Living near a big shopping mall, I was able to enjoy an afternoon coffee break or two and the pleasure of witnessing the revered American Shopper - the nation's' rescuer of first and last resort - in scary acts of desperation. On several occasions I was nearly maimed by mothers using their strollers as battering rams to part the human knots ahead of them. Nearly everyone has a cell phone these days and they are never unused. It has been a right of passage into a cult in which you really have nothing to say but it's socially correct to say it anyway. Some people can even chew gum and talk endlessly on their thumb-powered gadgets. (As primates, we owe our thanks to prehistoric apes for such benefits that didn't occur to us until we learned that small talk could be exchanged while nibbling on pizza.)

Overheard:
"I got a new wristband for my watch. The one I had was too tight. Does that ever happen to you?"

"The mall is really busy today."

"Do you think red is a better color than blue?"

"'I think my minutes are over the top, ya know. I'll call you when I get home."

"The pizza was good, but I asked them to put it back in the oven to warm it up>"

Etc. Etc. Etc.
There were sales posted everywhere. But one needed a calculator to figure out the price of a shirt that was reduced by 50 pct on top of the earlier discount of 3o pct. from an original price that was somewhere in a computer in another city.

My unofficial survey of the economy's seasonal recovery at the mall showed that the two best sellers were popcorn and stiff coffee. It will take a few months, however, for these numbers to show up on the next economic report. Meantime, I hope to enjoy continued success in evading the strollers.


Sunday, January 3, 2010

Dr. Hume to Tiger: Rise to Christianity!

THE HIGH PRIEST of Fox News, Brit Hume, has a word for Tiger Woods to rehab him from his marital troubles: Christianity. Hume, who is turning from news hawking to spiritual guidance in his lofty role as a Fox analyst, urged Woods on Sunday to find salvation by converting from Buddhism to the Christian faith. Of Buddhism, Hume opined:

"The extent to which he can recover seems to me depends on his faith. He is said to be a Buddhist. I don't think that faith offers the kind of forgiveness and redemption that is offered by the Christian faith. My message to Tiger would be,'Tiger, turn to the Christian faith and you can make a total recovery and be a great example to the world.'"

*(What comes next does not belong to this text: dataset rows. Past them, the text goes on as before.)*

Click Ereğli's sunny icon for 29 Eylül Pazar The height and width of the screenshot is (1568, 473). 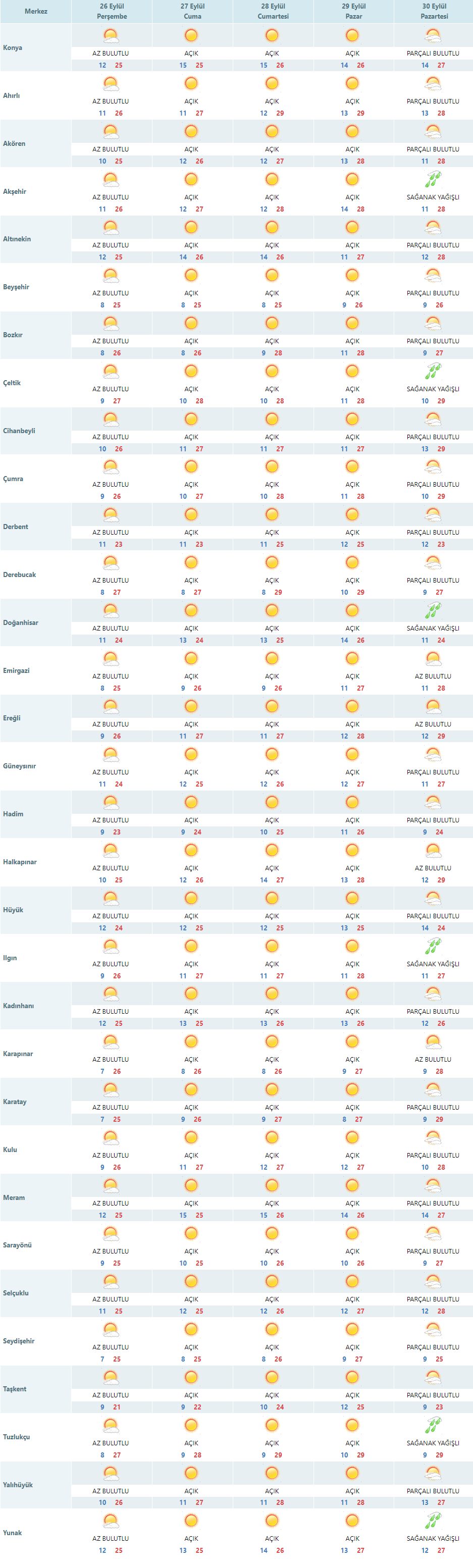[352, 707]
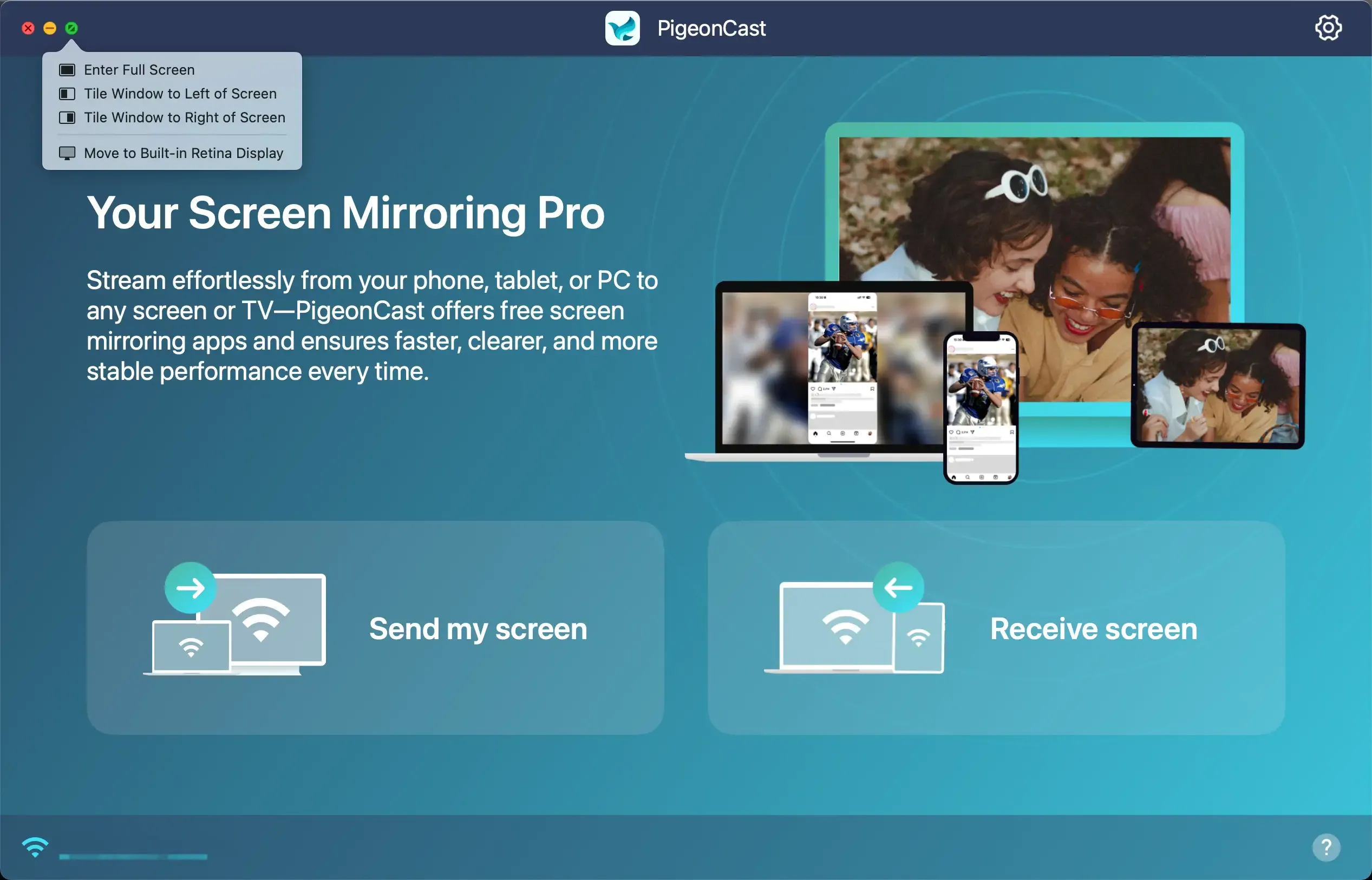
Task: Open the settings gear icon
Action: pos(1328,28)
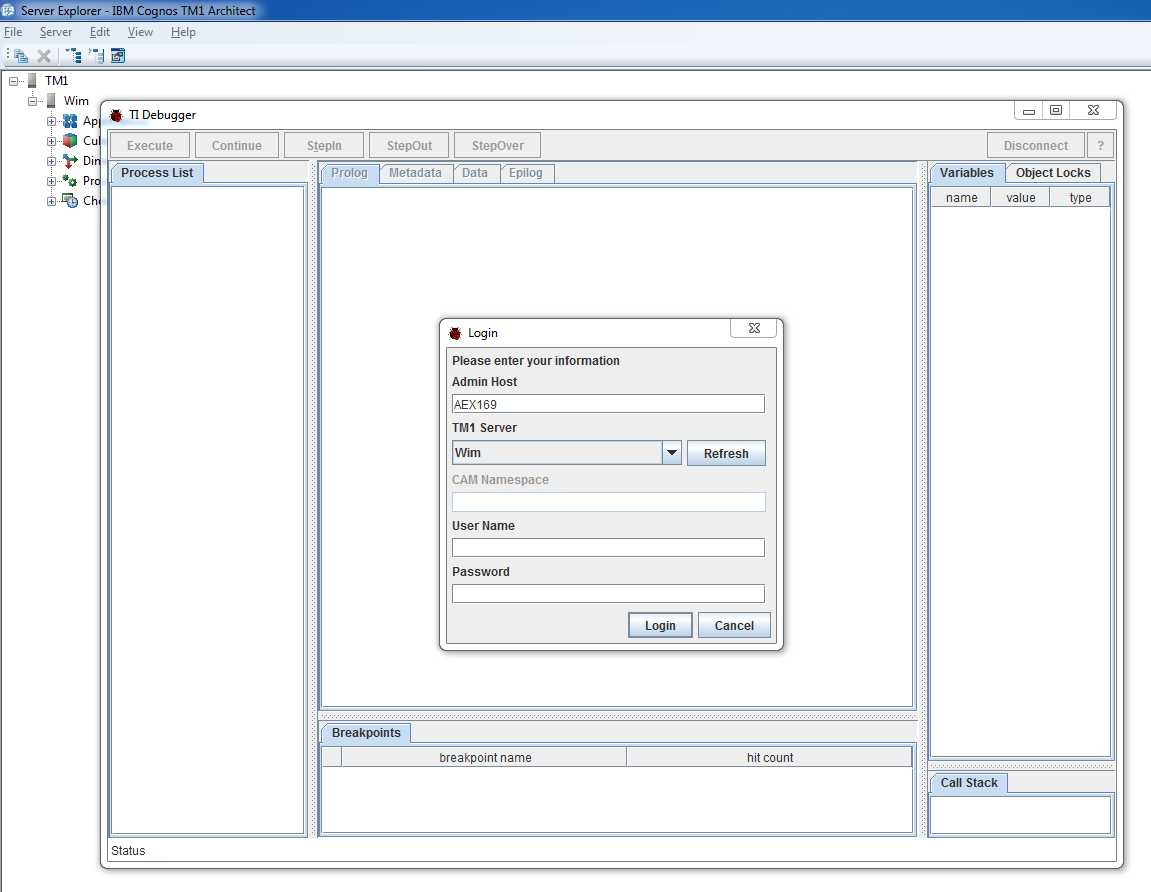This screenshot has height=892, width=1151.
Task: Open the TM1 Server dropdown arrow
Action: [x=672, y=453]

I think Tiger should at least be guaranteed that he would rise to the heights of such faithful Christian pols as John Ensign, Mark Sanford, David Vitter, Rudy Giuliani and Karl Rove, the latter being an ardent preacher of family values who is trudging through a divorce. Still, we should forgive Hume. He knows not of what he speaks.



Friday, January 1, 2010

GOP's field announcer "in good hands"

NEW YEAR'S NOTE: Are those 40 Republican "No" senators now relieved that
Rush Limbaugh's Cadillac health care coverage provided him the best possible chance for full recovery? As Limbaugh's back-up, Walter Williams , told his audience: Rush is resting comfortably and "in good hands".